Note: Please use the [**latest NVIDIA TensorRT release**](https://docs.nvidia.com/deeplearning/tensorrt/container-release-notes/index.html) to enjoy the benefits of optimized FasterViT ops. ## Quick Start We can import pre-trained FasterViT models with **1 line of code**. First, FasterViT can be simply installed by: ```bash pip install fastervit ``` A pretrained FasterViT model with default hyper-parameters can be created as in the following: ```python >>> from fastervit import create_model # Define fastervit-0 model with 224 x 224 resolution >>> model = create_model('faster_vit_0_224', pretrained=True, model_path="/tmp/faster_vit_0.pth.tar") ``` `model_path` is used to set the directory to download the model. We can also simply test the model by passing a dummy input image. The output is the logits: ```python >>> import torch >>> image = torch.rand(1, 3, 224, 224) >>> output = model(image) # torch.Size([1, 1000]) ``` We can also use the any-resolution FasterViT model to accommodate arbitrary image resolutions. In the following, we define an any-resolution FasterViT-0 model with input resolution of 576 x 960, window sizes of 12 and 6 in 3rd and 4th stages, carrier token size of 2 and embedding dimension of 64: ```python >>> from fastervit import create_model # Define any-resolution FasterViT-0 model with 576 x 960 resolution >>> model = create_model('faster_vit_0_any_res', resolution=[576, 960], window_size=[7, 7, 12, 6], ct_size=2, dim=64, pretrained=True) ``` Note that the above model is intiliazed from the original ImageNet pre-trained FasterViT with original resolution of 224 x 224. As a result, missing keys and mis-matches could be expected since we are addign new layers (e.g. addition of new carrier tokens, etc.) We can simply test the model by passing a dummy input image.

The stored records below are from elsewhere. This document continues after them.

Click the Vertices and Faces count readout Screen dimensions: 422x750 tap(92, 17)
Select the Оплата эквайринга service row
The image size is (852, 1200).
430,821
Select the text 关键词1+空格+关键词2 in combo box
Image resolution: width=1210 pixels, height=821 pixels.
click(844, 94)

The output is the logits: ```python >>> import torch >>> image = torch.rand(1, 3, 576, 960) >>> output = model(image) # torch.Size([1, 1000]) ``` --- ## Results + Pretrained Models ### ImageNet-1K **FasterViT ImageNet-1K Pretrained Models**
Name | Acc@1(%) | Acc@5(%) | Throughput(Img/Sec) | Resolution | #Params(M) | FLOPs(G) | Download |
---|---|---|---|---|---|---|---|
FasterViT-0 | 82.1 | 95.9 | 5802 | 224x224 | 31.4 | 3.3 | model |
FasterViT-1 | 83.2 | 96.5 | 4188 | 224x224 | 53.4 | 5.3 | model |
FasterViT-2 | 84.2 | 96.8 | 3161 | 224x224 | 75.9 | 8.7 | model |
FasterViT-3 | 84.9 | 97.2 | 1780 | 224x224 | 159.5 | 18.2 | model |
FasterViT-4 | 85.4 | 97.3 | 849 | 224x224 | 424.6 | 36.6 | model |
FasterViT-5 | 85.6 | 97.4 | 449 | 224x224 | 975.5 | 113.0 | model |
FasterViT-6 | 85.8 | 97.4 | 352 | 224x224 | 1360.0 | 142.0 | model |
Name | A-Acc@1(%) | A-Acc@5(%) | R-Acc@1(%) | R-Acc@5(%) | V2-Acc@1(%) | V2-Acc@5(%) |
---|---|---|---|---|---|---|
FasterViT-0 | 23.9 | 57.6 | 45.9 | 60.4 | 70.9 | 90.0 |
FasterViT-1 | 31.2 | 63.3 | 47.5 | 61.9 | 72.6 | 91.0 |
FasterViT-2 | 38.2 | 68.9 | 49.6 | 63.4 | 73.7 | 91.6 |
FasterViT-3 | 44.2 | 73.0 | 51.9 | 65.6 | 75.0 | 92.2 |
FasterViT-4 | 49.0 | 75.4 | 56.0 | 69.6 | 75.7 | 92.7 |
FasterViT-5 | 52.7 | 77.6 | 56.9 | 70.0 | 76.0 | 93.0 |
FasterViT-6 | 53.7 | 78.4 | 57.1 | 70.1 | 76.1 | 93.0 |